§ PROBLEM TO SOLVE
Starting with the line containing "2015-08（5） (90, 1767)" and continuing through the line containing "2014-09（20） (92, 1945)", both included, turn the lines of the listing below into a numbered list, leaving out any blank lines.

§ EXERCISE INPUT
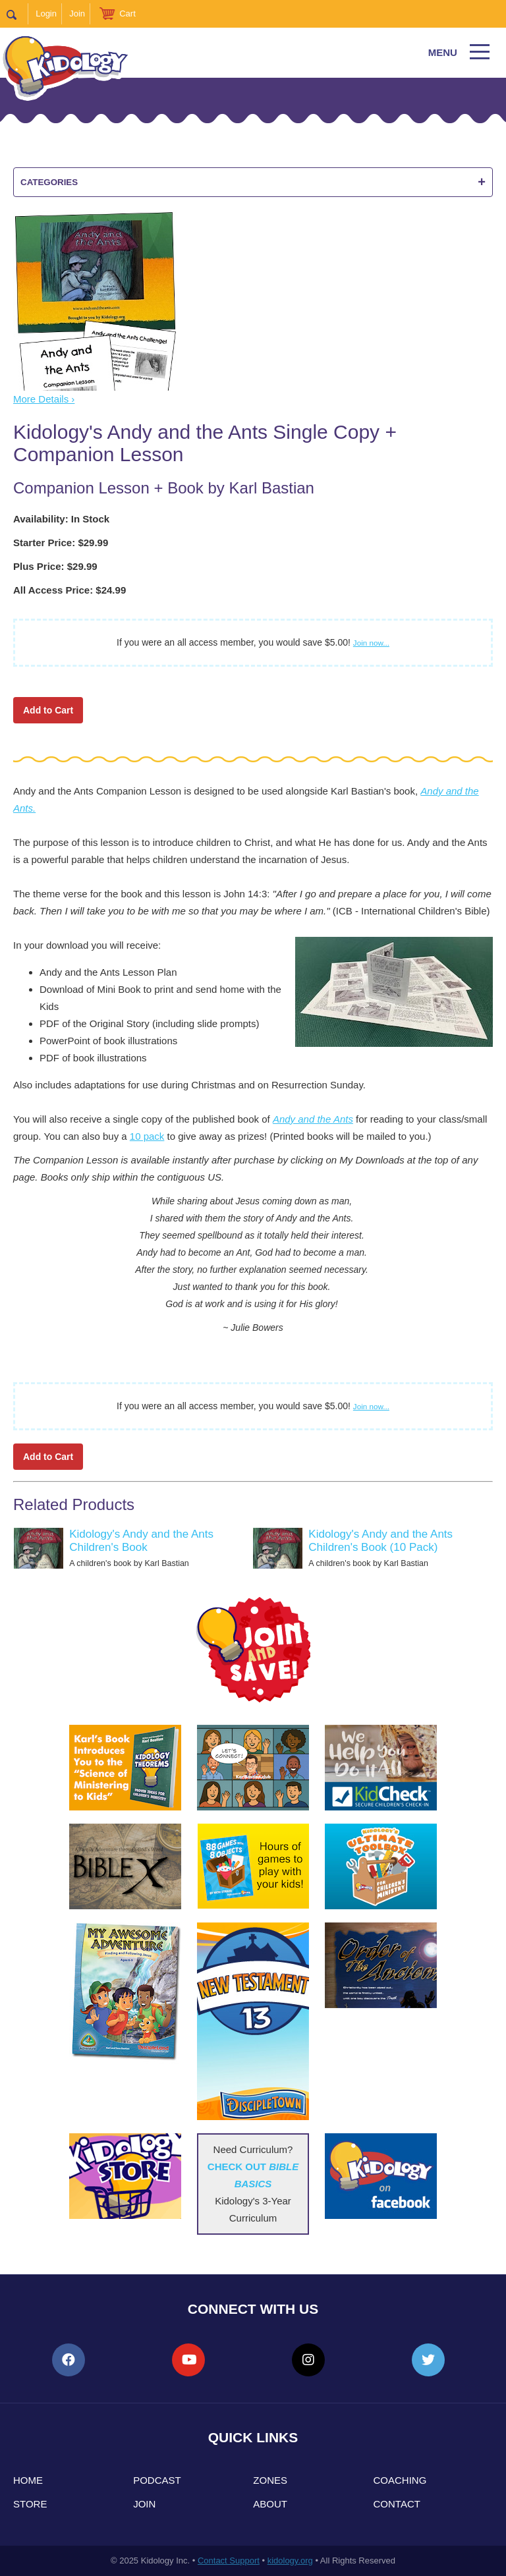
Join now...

...

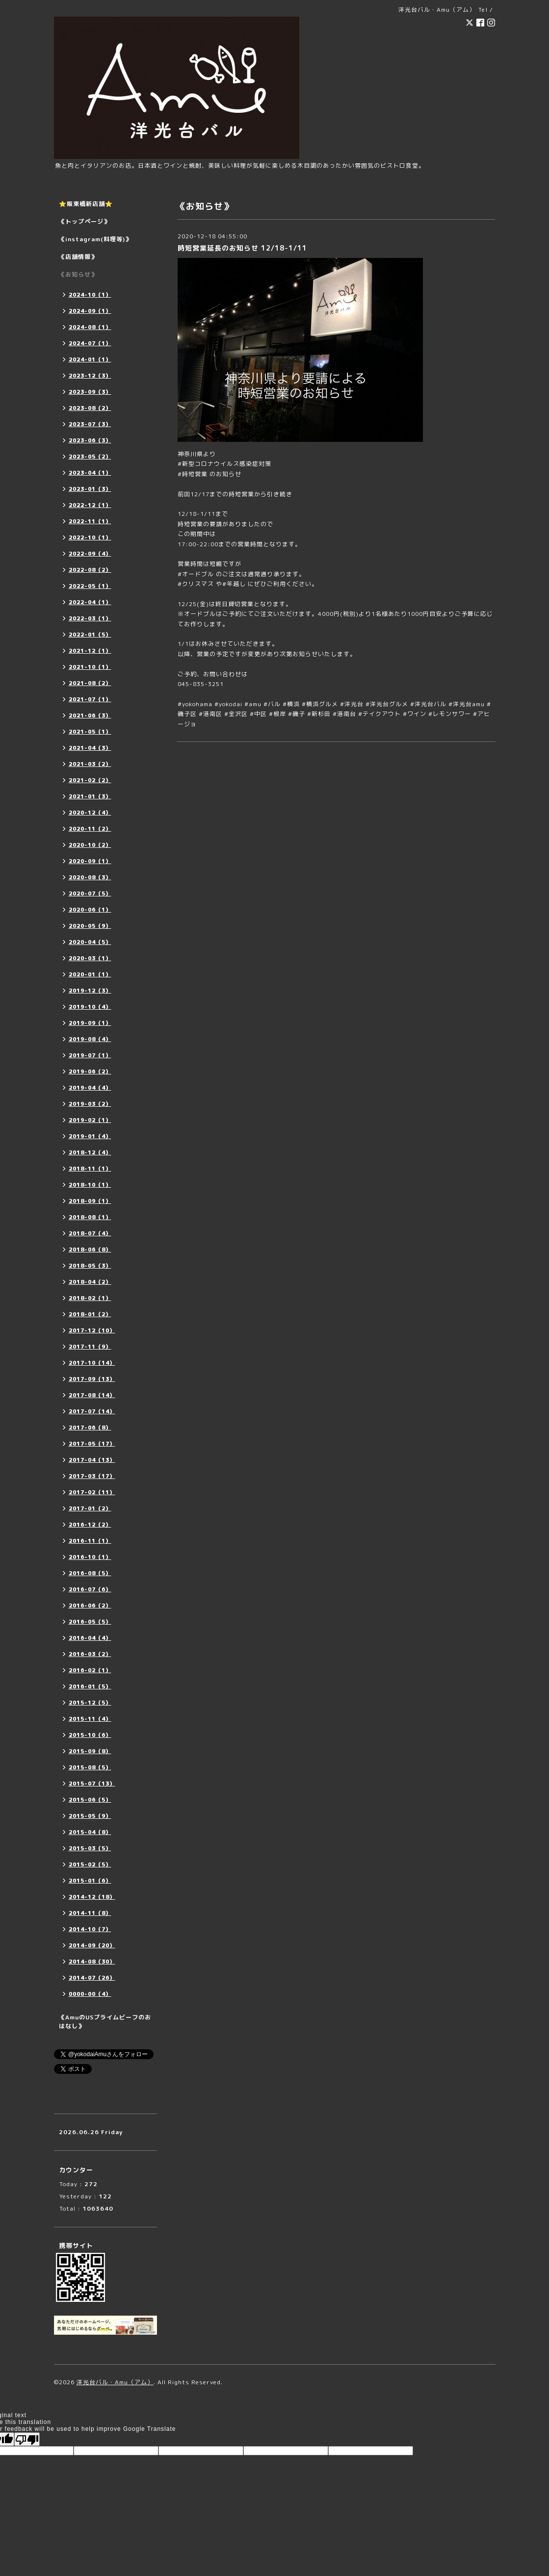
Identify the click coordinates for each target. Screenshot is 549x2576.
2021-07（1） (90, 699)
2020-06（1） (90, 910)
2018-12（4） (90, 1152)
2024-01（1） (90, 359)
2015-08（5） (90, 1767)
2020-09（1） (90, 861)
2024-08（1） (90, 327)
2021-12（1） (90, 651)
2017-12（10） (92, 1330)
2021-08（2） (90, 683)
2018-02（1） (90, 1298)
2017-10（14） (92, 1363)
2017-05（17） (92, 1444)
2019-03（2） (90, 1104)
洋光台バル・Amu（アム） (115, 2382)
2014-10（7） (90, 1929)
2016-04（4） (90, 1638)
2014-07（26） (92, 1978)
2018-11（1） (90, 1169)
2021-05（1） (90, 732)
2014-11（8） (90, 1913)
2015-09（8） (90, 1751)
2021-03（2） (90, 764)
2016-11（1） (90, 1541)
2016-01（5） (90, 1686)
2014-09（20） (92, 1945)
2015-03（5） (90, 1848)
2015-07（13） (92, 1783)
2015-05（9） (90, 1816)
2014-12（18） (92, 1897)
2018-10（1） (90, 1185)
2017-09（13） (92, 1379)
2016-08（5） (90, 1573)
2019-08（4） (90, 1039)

§ EXERCISE RESULT
1. 2015-08（5） (90, 1767)
2. 2020-09（1） (90, 861)
3. 2024-08（1） (90, 327)
4. 2021-12（1） (90, 651)
5. 2017-12（10） (92, 1330)
6. 2021-08（2） (90, 683)
7. 2018-02（1） (90, 1298)
8. 2017-10（14） (92, 1363)
9. 2017-05（17） (92, 1444)
10. 2019-03（2） (90, 1104)
11. 洋光台バル・Amu（アム） (115, 2382)
12. 2014-10（7） (90, 1929)
13. 2016-04（4） (90, 1638)
14. 2014-07（26） (92, 1978)
15. 2018-11（1） (90, 1169)
16. 2021-05（1） (90, 732)
17. 2014-11（8） (90, 1913)
18. 2015-09（8） (90, 1751)
19. 2021-03（2） (90, 764)
20. 2016-11（1） (90, 1541)
21. 2016-01（5） (90, 1686)
22. 2014-09（20） (92, 1945)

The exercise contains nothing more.